In the next 9 months (Nov 2008-Aug 2009), the research teams will focus on demonstrating nano-scale, low power synapse-like devices and on beginning to uncover the functional microcircuits of the brain.

Synapses are junctions between neurons. In mouse and rat brains, there are roughly 10,000 times more synapses in the brain than neurons. Strength/efficacy/efficiency of synapses is subject to change (plasticity) as the animal interacts with the environment, and these synaptic junctions are hyothesized to encode our individual experience. The computation, communication, memory, power, and space requirements for representing brain in software or hardware seem to scale with the number of synapses. Thus, brain is much less a neural network, and more correctly, a synaptic network.

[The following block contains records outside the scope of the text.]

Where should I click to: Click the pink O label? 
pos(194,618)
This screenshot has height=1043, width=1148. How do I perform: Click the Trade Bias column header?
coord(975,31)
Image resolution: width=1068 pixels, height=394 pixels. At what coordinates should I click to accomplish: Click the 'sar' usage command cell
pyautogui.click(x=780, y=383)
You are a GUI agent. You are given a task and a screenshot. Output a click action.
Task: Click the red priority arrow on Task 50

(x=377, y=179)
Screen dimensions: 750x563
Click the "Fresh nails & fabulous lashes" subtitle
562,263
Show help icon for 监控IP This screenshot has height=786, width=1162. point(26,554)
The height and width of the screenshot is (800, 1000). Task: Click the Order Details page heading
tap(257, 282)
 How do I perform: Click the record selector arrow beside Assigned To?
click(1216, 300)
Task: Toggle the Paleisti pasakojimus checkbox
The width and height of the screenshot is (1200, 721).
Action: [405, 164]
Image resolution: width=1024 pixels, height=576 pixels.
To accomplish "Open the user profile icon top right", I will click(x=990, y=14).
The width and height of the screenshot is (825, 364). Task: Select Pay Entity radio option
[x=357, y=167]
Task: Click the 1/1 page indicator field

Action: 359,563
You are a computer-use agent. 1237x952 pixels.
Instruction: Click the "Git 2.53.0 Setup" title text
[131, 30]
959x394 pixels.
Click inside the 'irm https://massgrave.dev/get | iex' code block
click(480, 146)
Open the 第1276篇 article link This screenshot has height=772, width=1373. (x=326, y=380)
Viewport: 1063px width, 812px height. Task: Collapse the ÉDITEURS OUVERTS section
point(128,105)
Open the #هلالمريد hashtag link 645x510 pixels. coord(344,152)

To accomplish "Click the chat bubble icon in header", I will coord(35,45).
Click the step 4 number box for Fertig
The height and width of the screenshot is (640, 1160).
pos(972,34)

IBM’s Dharmendra S Modha who has led a team to emulate a rat cortex:

here are three reasons why the time is now ripe to begin to draw inspiration from structure, dynamics, function, and behavior of the brain for developing novel computing architectures and cognitive systems.

* First, neuroscience now seems to have matured, and enough quantitative data is available for formulating hypotheses of brain function and dynamics.
* Second, supercomputing is now ready to undertake extremely large-scale simulations.
* Third, nanotechnology is evolving to the point that we may be able to represent essential computational function of synapses and neurons in hardware to rival brain’s power and space.

If we succeed, then we will be able to give birth to novel cognitive systems, computing architectures, programming paradigms and numerous practical applications and perhaps to entirely new industries. IBM press release captures it nicely. “The end goal: ubiquitously deployed computers imbued with a new intelligence that can integrate information from a variety of sensors and sources, deal with ambiguity, respond in a context-dependent way, learn over time and carry out pattern recognition to solve difficult problems based on perception, action and cognition in complex, real-world environments.”

Project Details from Wired Magazine Site

The researchers’ goal is first to simulate a human brain on a supercomputer. Then they plan to use new nano-materials to create logic gates and transistor-based equivalents of neurons and synapses, in order to build a hardware-based, brain-like system. It’s the first attempt of its kind.

In October, the group bagged a $5 million grant from Darpa — just enough to get the first phase of the project going. If successful, they say, we could have the basics of a new computing system within the next decade.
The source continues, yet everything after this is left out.